Comparative posterior corneal profile of keratoconus hydrops versus Haab's striae in congenital glaucoma.

Abstract

Keratoconus eyes develop corneal decompensation more often compared to eyes with primary congenital glaucoma (PCG) following Descemet's membrane (DM) tear. This study was conducted to compare the posterior corneal morphology in areas with DM breaks with regards to DM and pre-Descemet's layer (PDL) between the two. In this cross-sectional comparative study, anterior segment optical coherence tomography (AS-OCT) scans of the posterior cornea of advanced keratoconus eyes with hydrops ( n = 12), PCG eyes with Haab's striae ( n = 15), and healthy control eyes ( n = 14) were compared for DM-PDL morphology. These were further corroborated by the histopathology of corneal buttons from keratoconus ( n = 14) and PCG ( n = 13) cases obtained following penetrating keratoplasty and compared with controls (enucleated retinoblastoma globes, n = 6) on light microscopy and collagen IV immunostaining.

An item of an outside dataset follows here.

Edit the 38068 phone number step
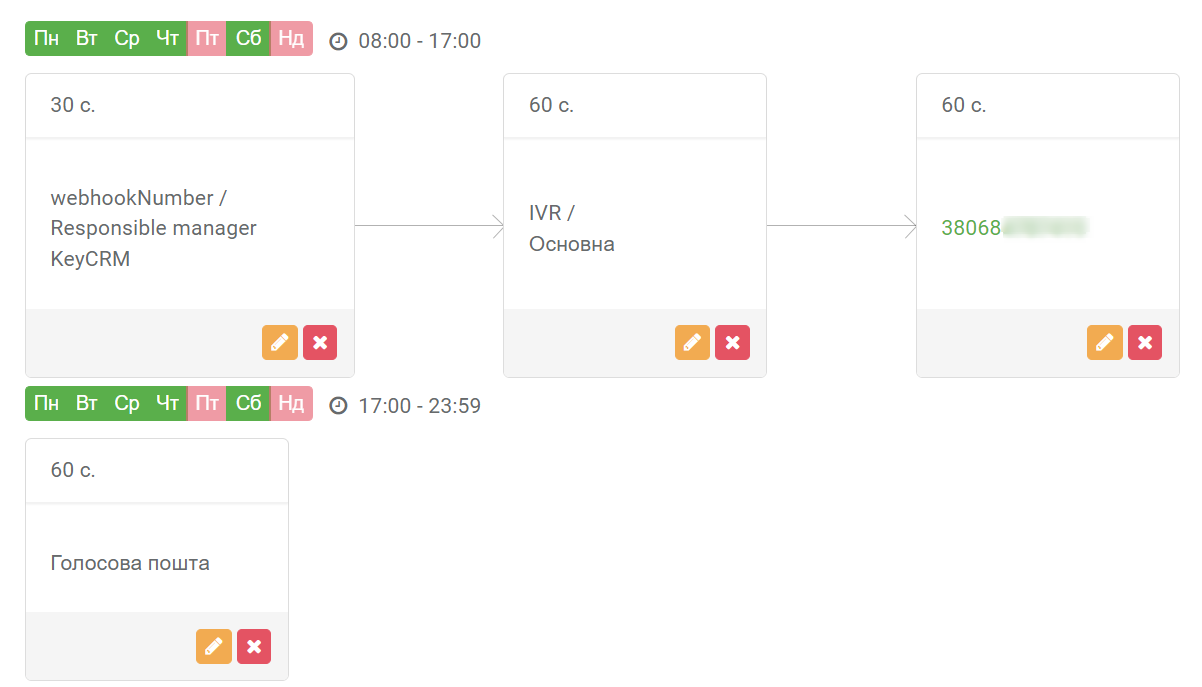 [x=1105, y=343]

AS-OCT showed a thicker median DM/PDL complex in PCG (80 µm) versus keratoconus eyes (36 µm, P = 0.01; Kruskal-Wallis test). The median height and length of detached DM-PDL were significantly more in keratoconus versus PCG (145 μm, 1766.1 ± 1320.6 μm vs. 26.5 μm, 453.3 ± 303.2 μm, respectively, P = 0.012; Kruskal-Wallis test). Type-1 DM/PDL detachment (seen as a characteristic taut chord) in keratoconus (90%) was the most common morphological pattern versus intracameral twin protuberance (92%) following DM breaks in PCG. Histopathology confirmed thicker DM in PCG (median: 63.4 μm) versus keratoconus eyes (median: 33.2 µm) or controls (27.1 μm) ( P = 0.001; Kruskal-Wallis test). Greater height/length of DM/PDL detachment compounded by poor healing response (lower DM/PDL thickness) probably causes more frequent corneal decompensation in keratoconus eyes when compared to PCG eyes following DM tears.